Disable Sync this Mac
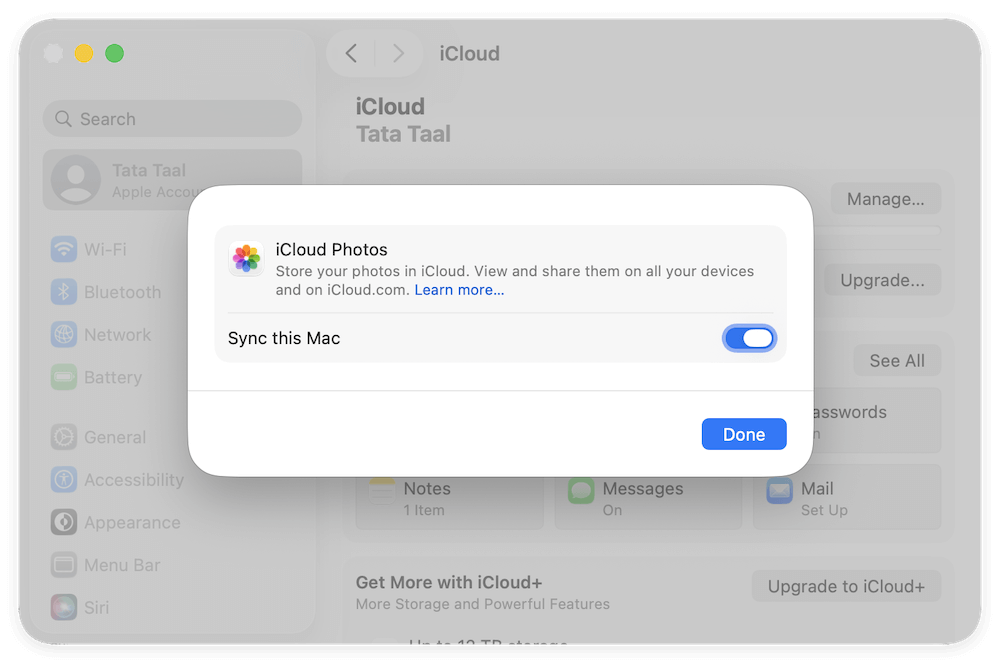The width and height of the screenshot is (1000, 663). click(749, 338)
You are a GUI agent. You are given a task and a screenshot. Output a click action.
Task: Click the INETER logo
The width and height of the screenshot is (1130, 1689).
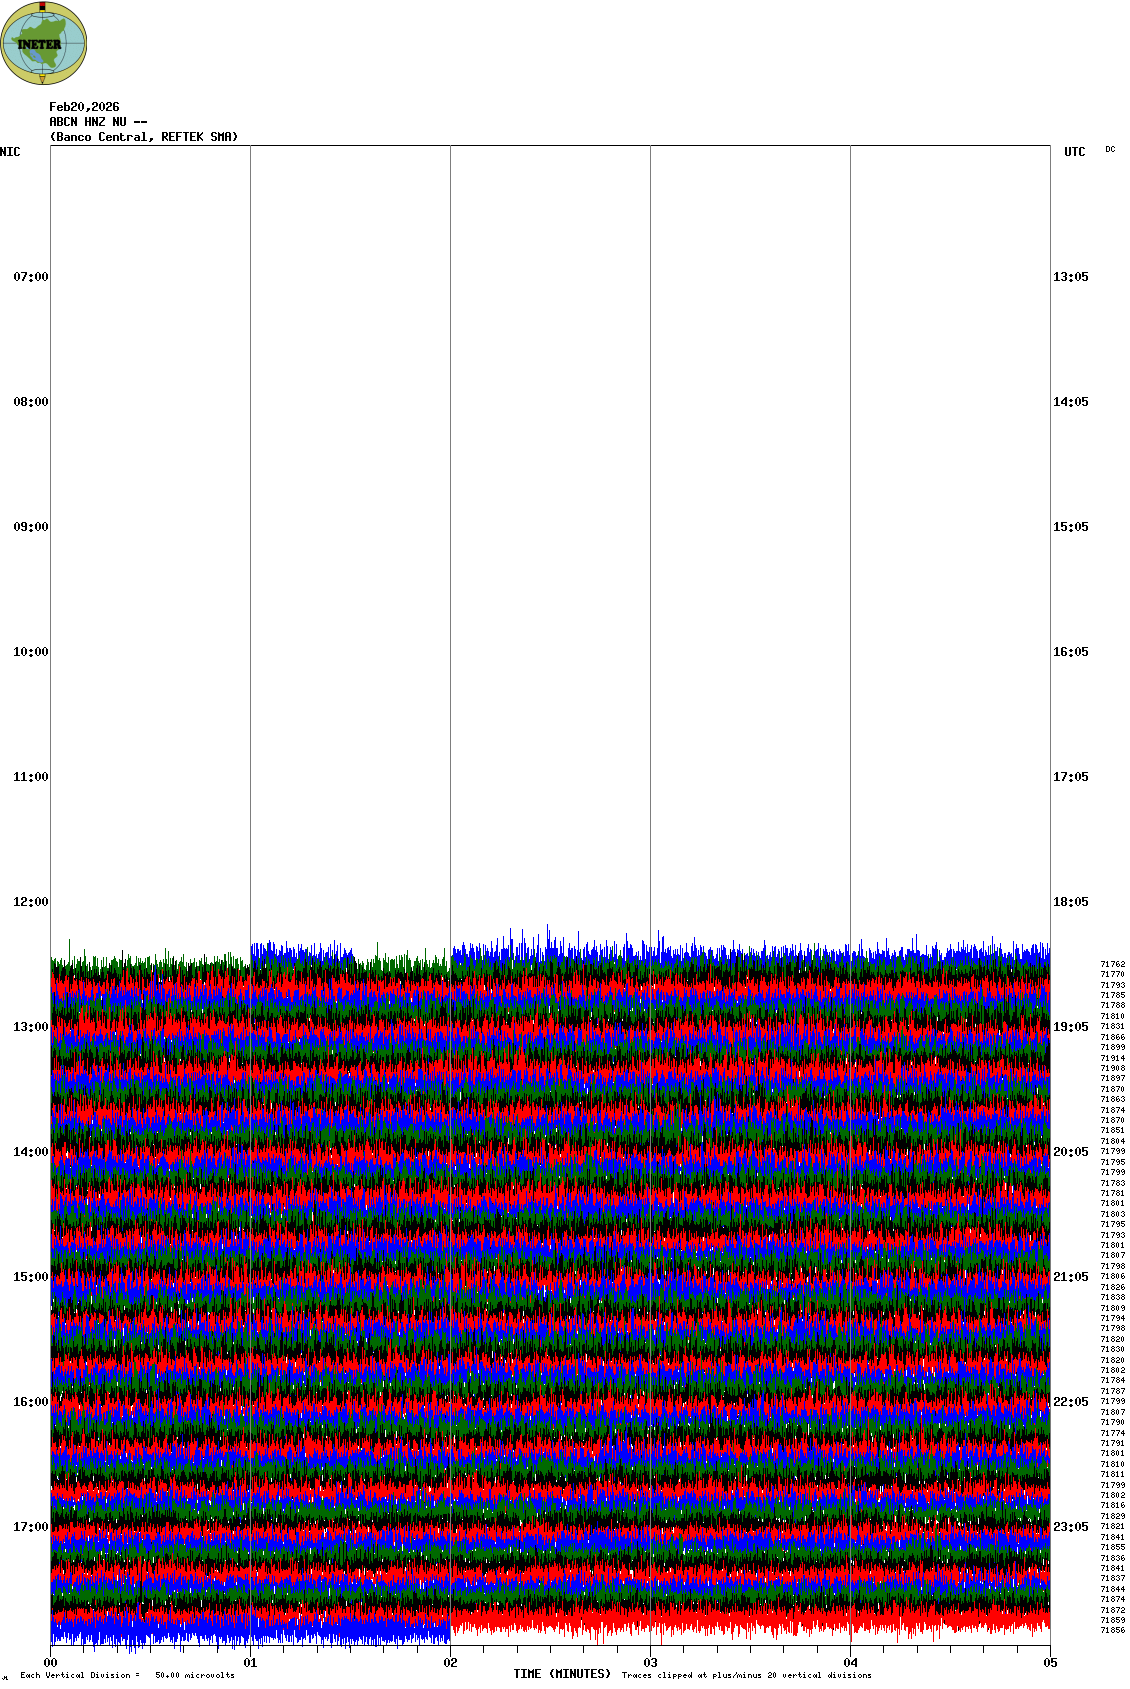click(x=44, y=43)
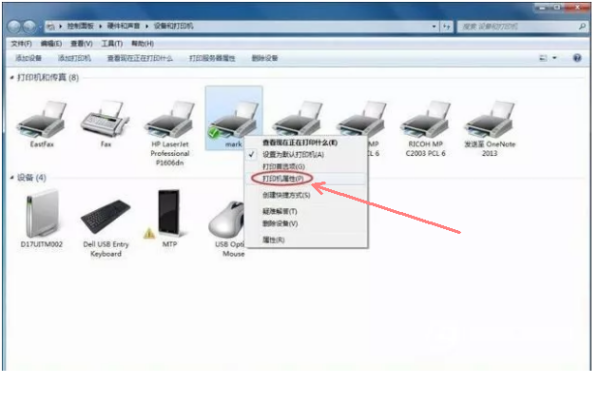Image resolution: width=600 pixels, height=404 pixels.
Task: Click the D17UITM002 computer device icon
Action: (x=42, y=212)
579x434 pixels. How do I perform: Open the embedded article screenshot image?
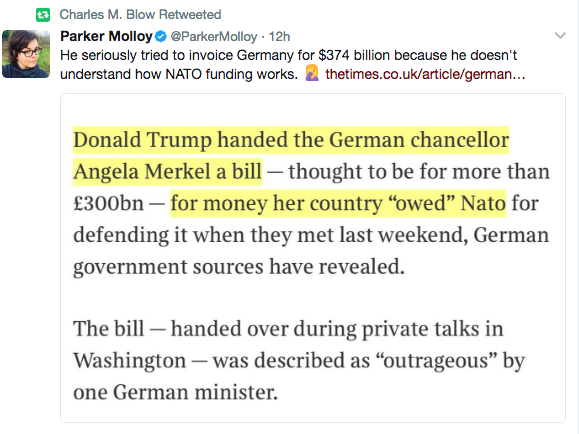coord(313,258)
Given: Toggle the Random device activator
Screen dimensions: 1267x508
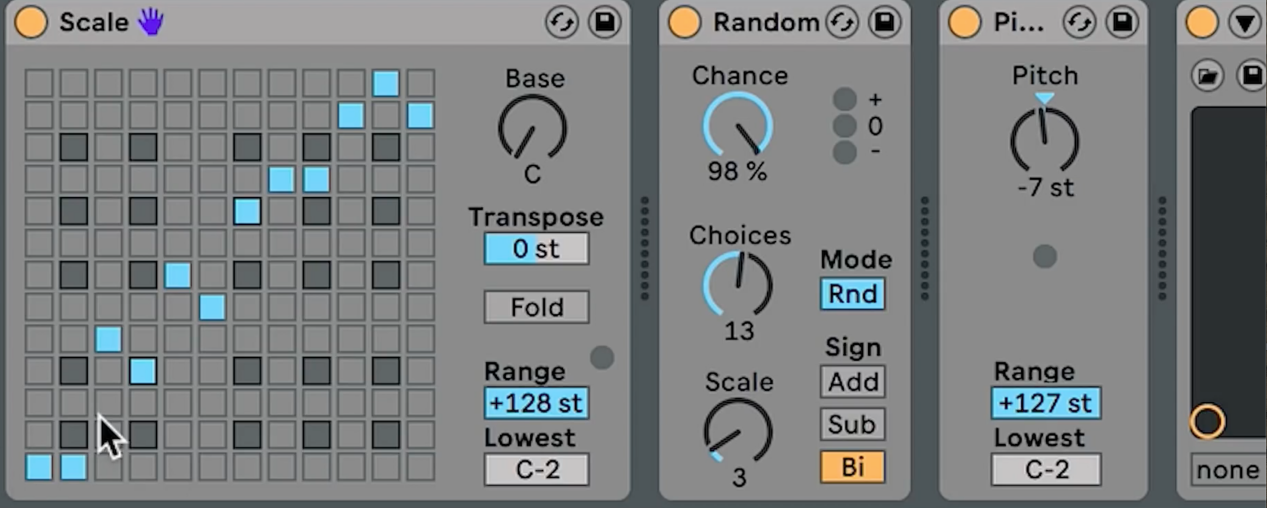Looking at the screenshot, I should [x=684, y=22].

---

• _What is required_:
Print every line of the material above exactly as it reads, skipping the pictures.

• _Exercise result_:
Disable Sync this Mac
The width and height of the screenshot is (1000, 663). click(749, 338)
You are a GUI agent. You are given a task and a screenshot. Output a click action.
Task: Click the INETER logo
The width and height of the screenshot is (1130, 1689).
click(x=44, y=43)
Image resolution: width=600 pixels, height=404 pixels.
Task: Click the D17UITM002 computer device icon
Action: (x=42, y=212)
579x434 pixels. How do I perform: Open the embedded article screenshot image?
coord(313,258)
Given: Toggle the Random device activator
Screen dimensions: 1267x508
Looking at the screenshot, I should [x=684, y=22].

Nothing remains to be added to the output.